Hickling began working as a teacher, but was called for war service during World War II. She was originally offered the intelligence officer salary of £400 until it was discovered that she was a woman and her pay was cut to £300. While working as an intelligence officer, Hickling met Russell Goddard, the curator of the Hancock Museum, who first interested her in the Farne Islands. For the next thirty-eight years she worked as the honorary secretary of the Natural History Society of Northumbria. When Goddard died in 1948, Hickling began transcribing his notes on Farne Island birds, adding in her own notes. She produced twenty-two volumes which have been photocopied for future study.
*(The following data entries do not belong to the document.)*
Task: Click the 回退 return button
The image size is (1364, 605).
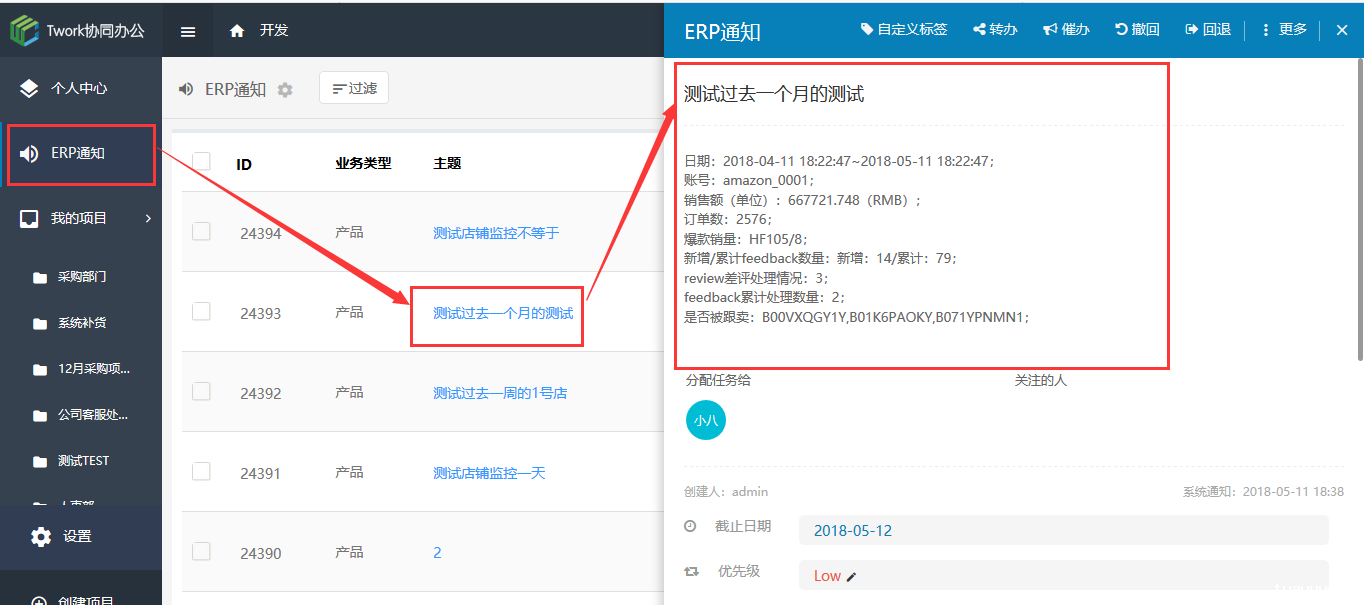Action: coord(1208,30)
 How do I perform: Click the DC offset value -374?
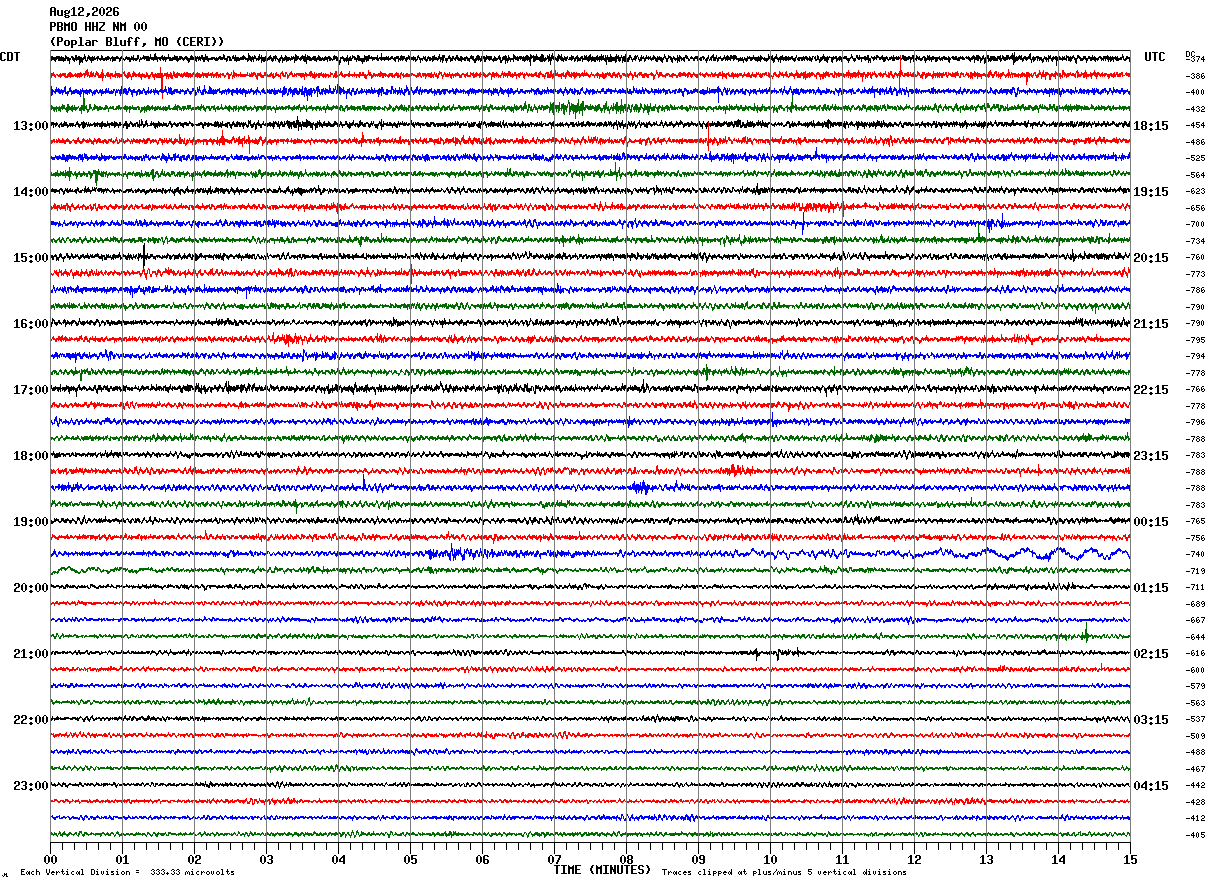coord(1195,60)
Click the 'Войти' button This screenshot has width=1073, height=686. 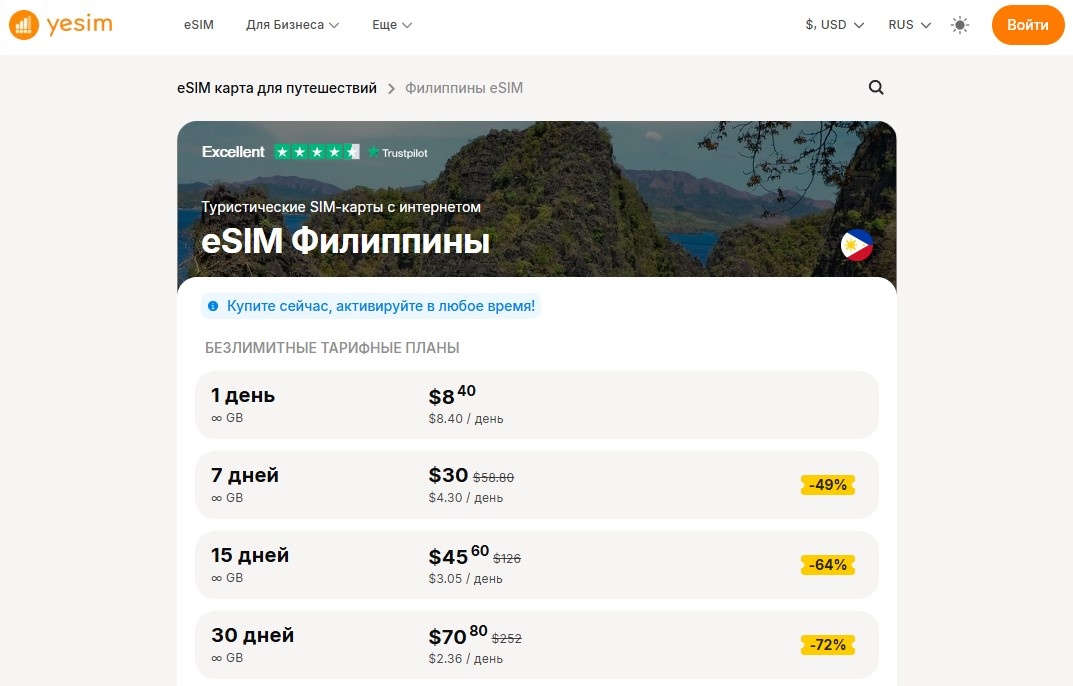pos(1027,25)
She also spent every spring leading bird tagging in the Farne Islands, where she tagged 187,600 birds.[1]

Achievements and awards

Hickling published two books, The Farne Islands: Their History and Wildlife and Grey Seals and the Farne Islands in 1951 and 1962. She served as the naturalists' representative for the Lindisfarne National Nature Reserve at its beginning in 1964, and was on the local committee of the National Trust for the Farne Islands from 1949. In 1974 she was recognized for her work by being made a Member of the Order of the British Empire. Following her death in 1986, her ashes were scattered in St. Cuthbert's Cove, Inner Farne.[1]

References

  1. ^ a b c d Stevens, Catherine M. C. Haines with Helen M. (2001). International women in science : a biographical dictionary to 1950. Santa Barbara, Calif. [u.a.]: ABC-CLIO. pp. 131–132. ISBN 1576070905.